Auf Mallorca gibt es jetzt Geld vom Staat für die Geburt eines Kindes
Das balearische Finanzministerium hat eine neue Abschreibung bei der Einkommensteuer vorgestellt. Der Clou: Man kann diese vorab kassieren

Ein glücklicher Moment für die Eltern – und Geld gibt es für die Geburt nun obendrauf. / DM/Shutterstock
Wer in diesem Jahr auf Mallorca ein Kind bekommen hat, kriegt Geld von der Steuerbehörde. Das hat das Finanzministerium der Balearen am Mittwoch (31.7.) bekannt gegeben. Zuvor hatte der neu geschaffene steuerliche Beirat der Balearen-Regierung der Maßnahme ausdrücklich zugestimmt.
Soviel Geld gibt es pro Kind
Demnach bekommen Eltern für die Geburt eines Kindes eine Abschreibung bei der Einkommensteuer (IRPF). Diese beträgt bei Erstgeborenen 800 Euro und bei Zweitgeborenen 1.000 Euro. Für das dritte Kind bekommt man einen Steuerrabatt in Höhe von 1.200 Euro. Für das vierte und jedes weitere Kind können 1.400 Euro reklamiert werden.
Der Clou: Die Auszahlung des Gelds kann sofort bei der Steuerbehörde beantragt werden. Somit muss man nicht warten, bis man im Folgejahr die Einkommensteuererklärung einreicht. Die Anträge sind rückwirkend für Geburten ab dem 1. Januar 2024 möglich. Eltern von Kindern, die im Kalenderjahr 2023 geboren wurden, konnten das Geld schon bei der Einkommensteuererklärung in diesem Jahr einreichen. Die Frist endete Ende Juni.
Beantragen können Eltern die Steuererleichterung, wenn sie steuerlich ansässig sind und eine bestimmte Obergrenze beim Einkommen nicht überschreiten. Bei einzeln eingereichten Steuererklärungen beträgt diese 33.000 Euro im Jahr, bei gemeinsam eingereichten Erklärungen 52.800 Euro im Jahr.

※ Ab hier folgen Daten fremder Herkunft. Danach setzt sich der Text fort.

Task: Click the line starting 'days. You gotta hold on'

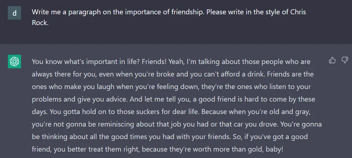Action: 172,112
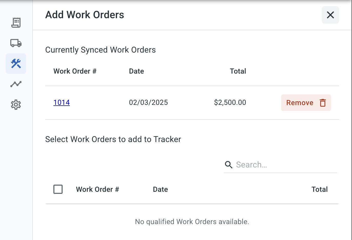Viewport: 352px width, 240px height.
Task: Go to the delivery truck section
Action: (x=16, y=43)
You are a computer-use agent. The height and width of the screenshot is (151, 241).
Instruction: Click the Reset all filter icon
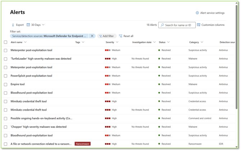(121, 36)
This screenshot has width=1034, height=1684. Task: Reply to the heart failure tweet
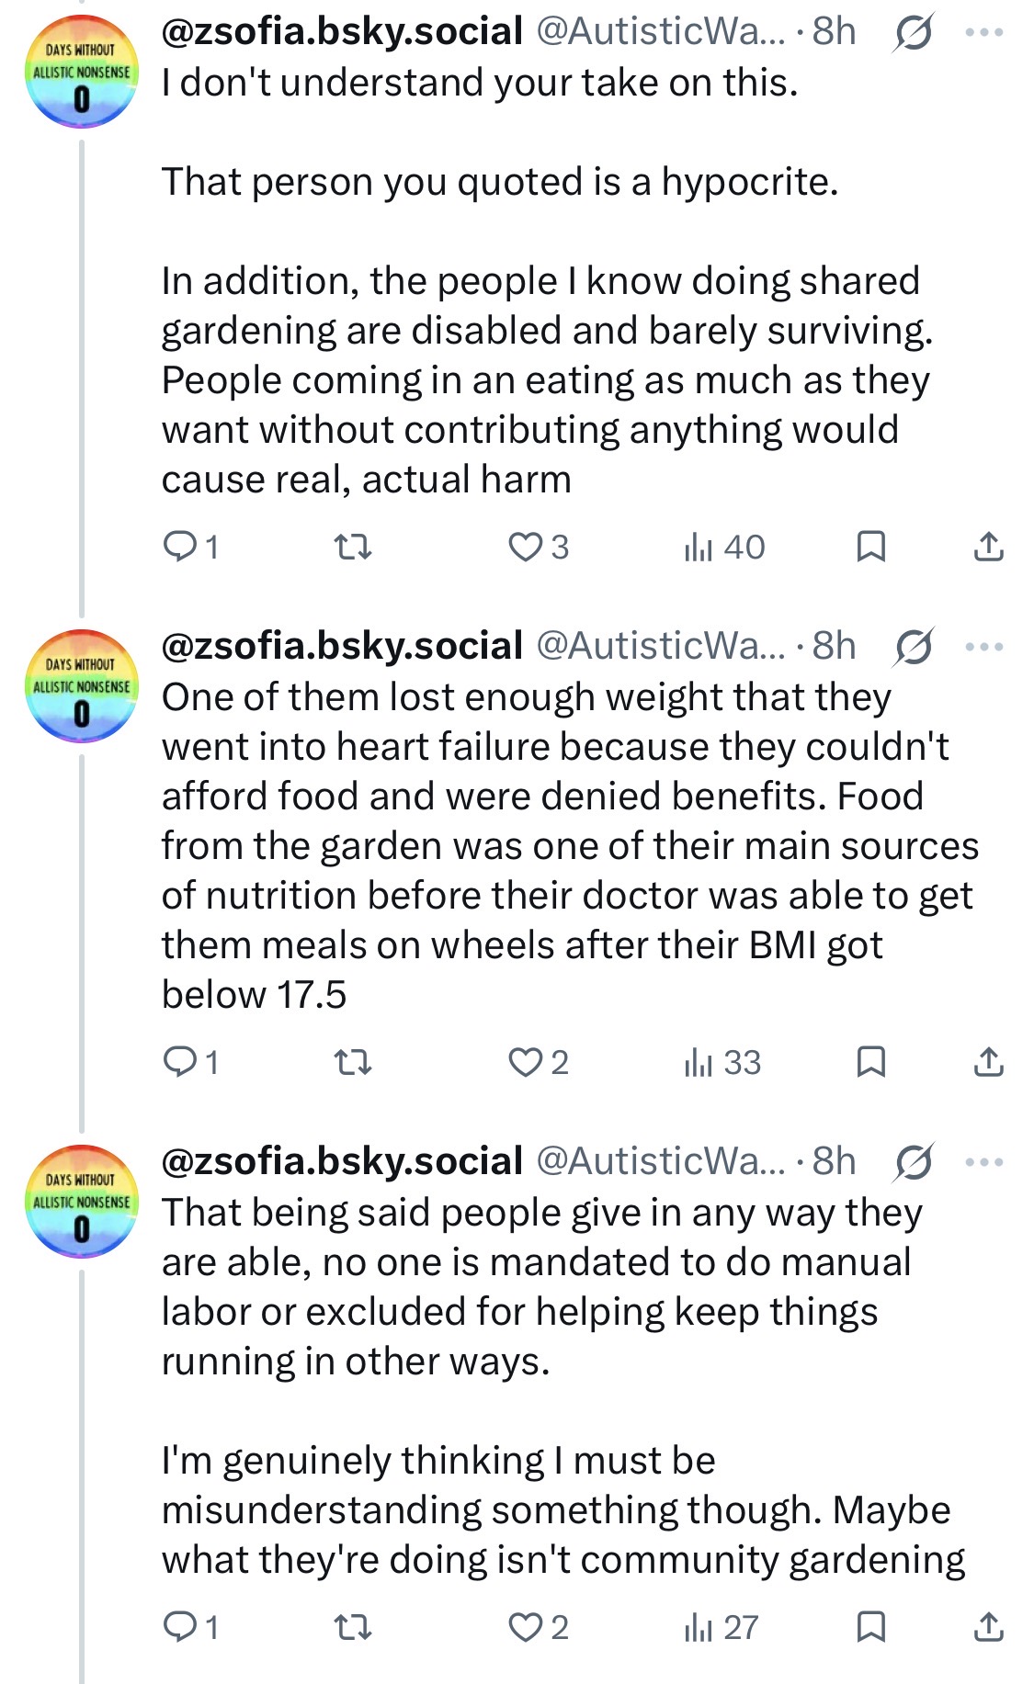tap(190, 1062)
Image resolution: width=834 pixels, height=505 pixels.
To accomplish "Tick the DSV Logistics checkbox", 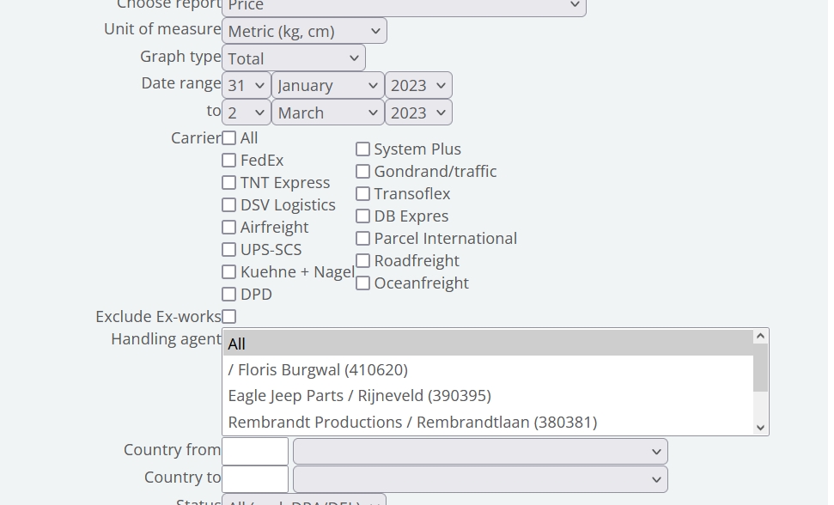I will (x=229, y=205).
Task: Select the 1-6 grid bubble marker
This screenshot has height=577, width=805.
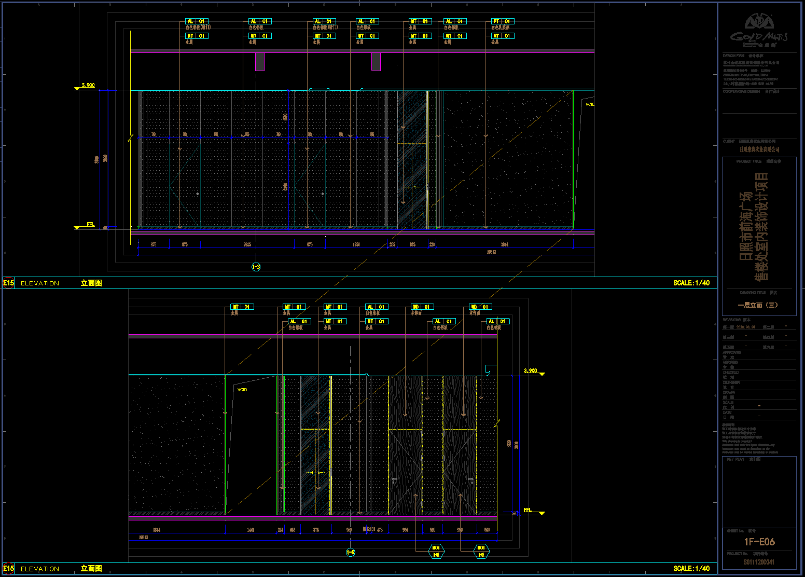Action: (351, 553)

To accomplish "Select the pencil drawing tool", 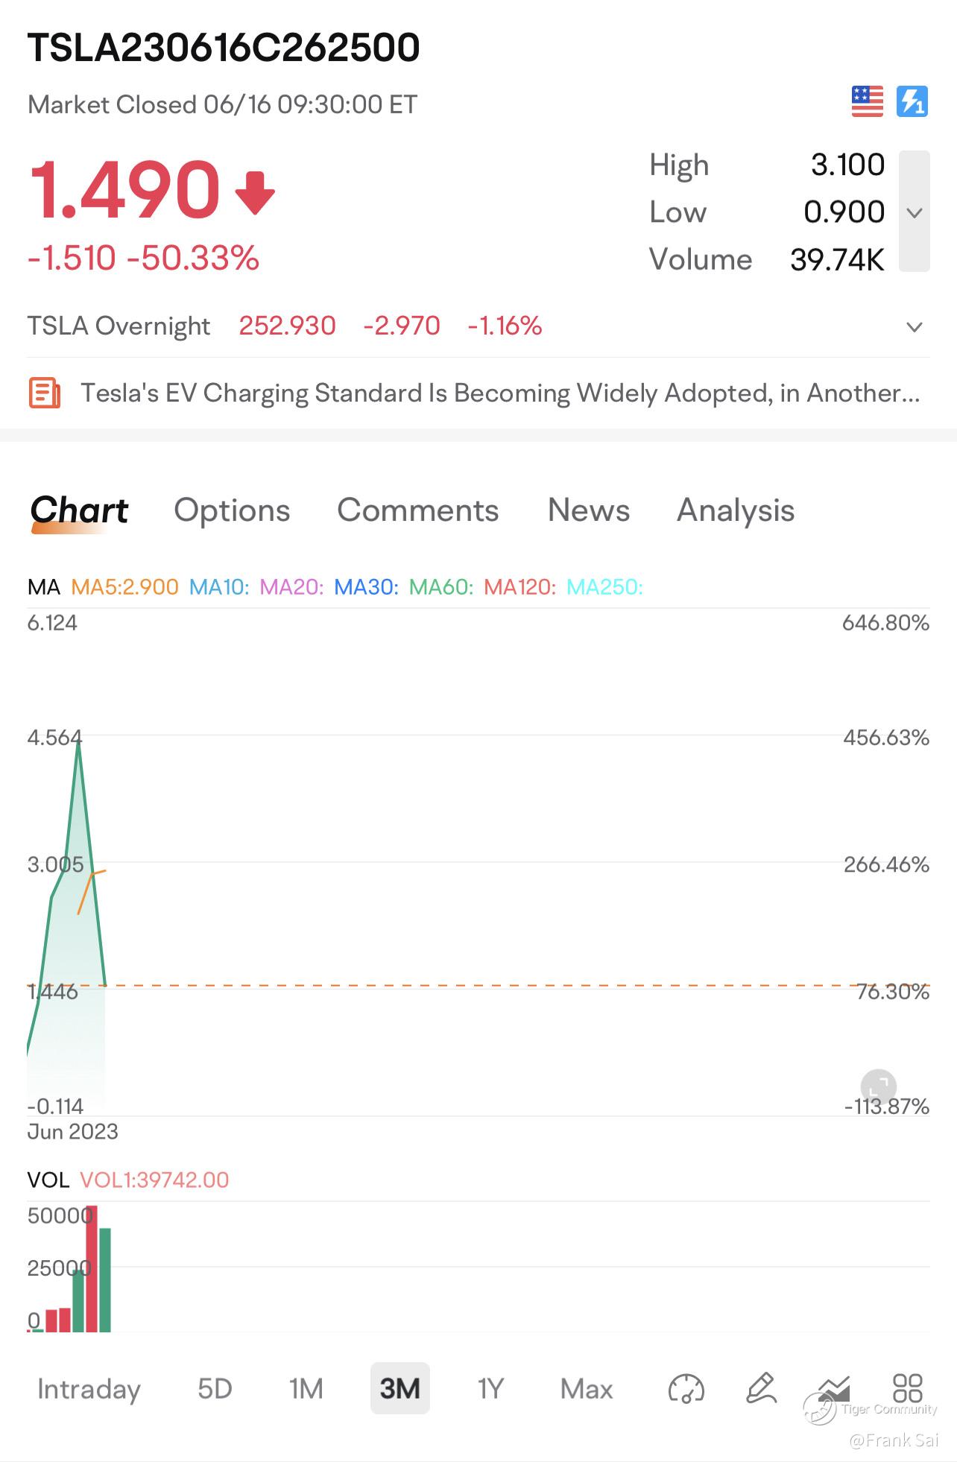I will pos(761,1389).
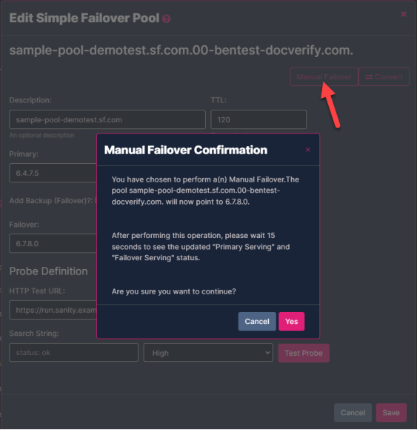This screenshot has width=417, height=430.
Task: Close the Edit Simple Failover Pool dialog
Action: [x=404, y=14]
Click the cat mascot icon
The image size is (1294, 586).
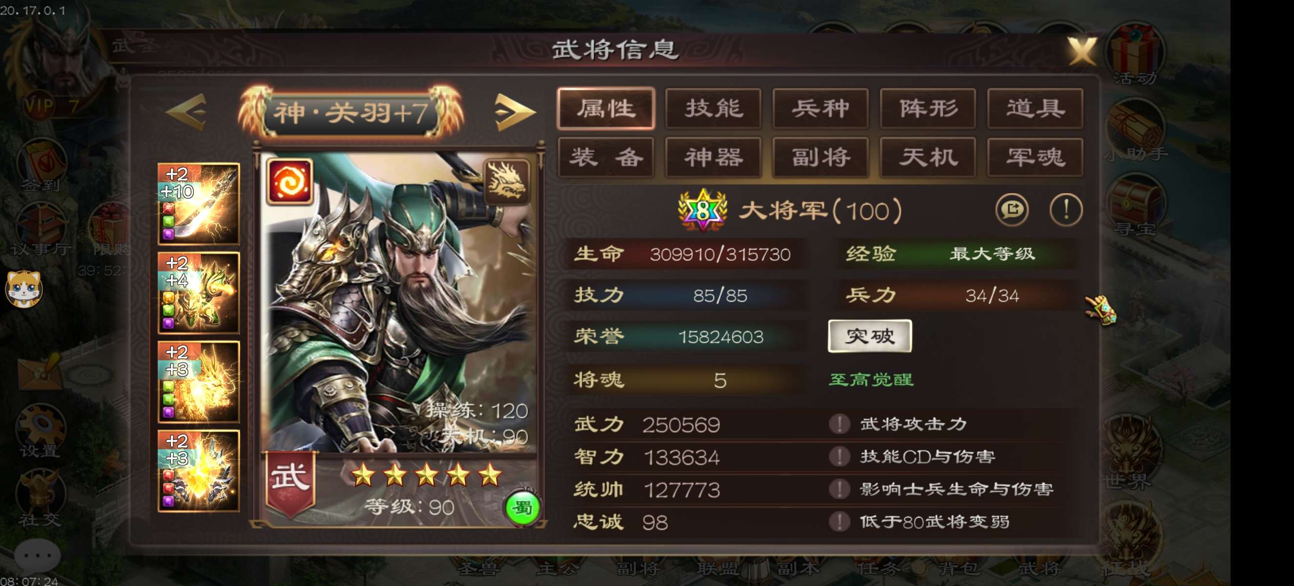24,288
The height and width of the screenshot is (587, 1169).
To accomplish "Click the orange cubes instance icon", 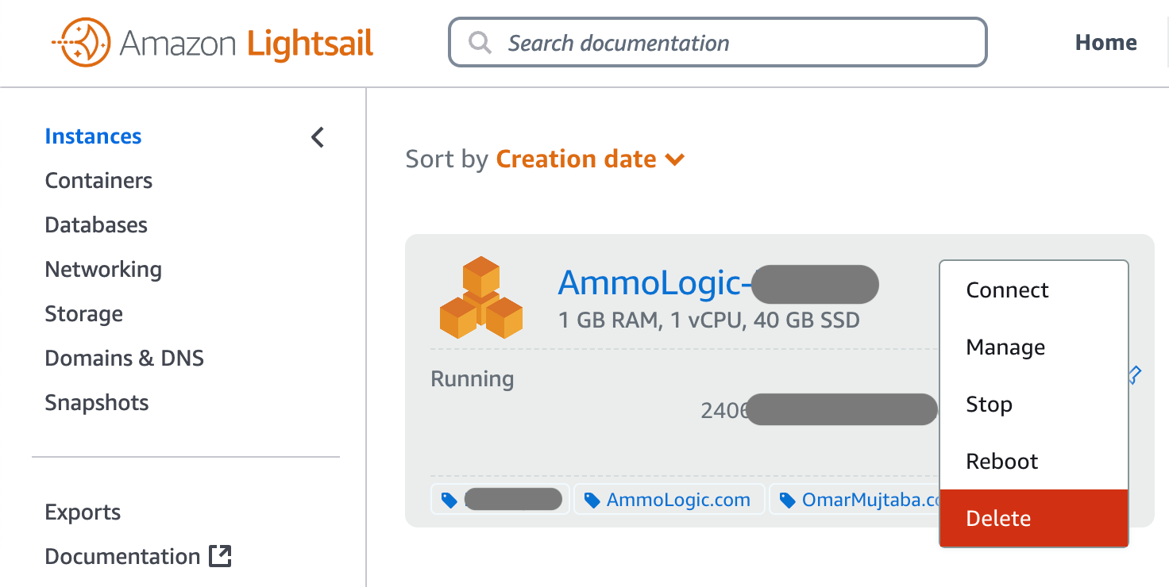I will coord(481,296).
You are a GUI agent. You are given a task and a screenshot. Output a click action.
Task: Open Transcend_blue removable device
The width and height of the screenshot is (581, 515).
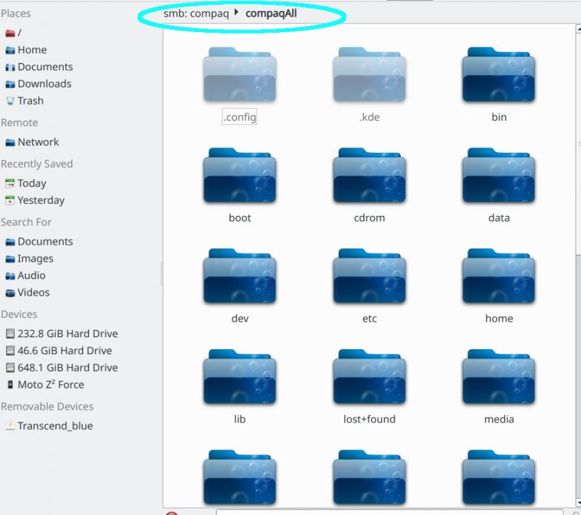[x=55, y=426]
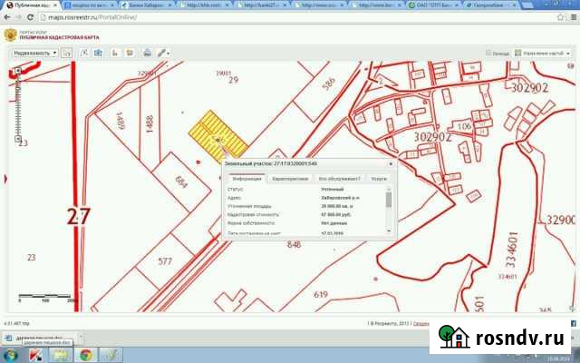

Das ist der steuerliche Beirat
Der Steuerliche Beirat wurde im Rahmen des Haushalts der Balearen-Regierung für 2024 geschaffen und trat erstmals Ende Juni zusammen. Ziel des Expertenrats ist es, möglichst viele an Steuerfragen beteiligte Akteure der Inseln zusammenzubringen, um fiskalpolitische Entscheidungen zu treffen. So soll unter anderem die Rechtssicherheit erhöht werden. Die Balearen-Regierung hatte gleich zu Beginn der Legislaturperiode im Sommer 2023 eine böse Klatsche erlitten, als sich herausstellte, dass das Gesetz zum Erlass der Erbschaftsteuer größere formelle Fehler beinhaltete.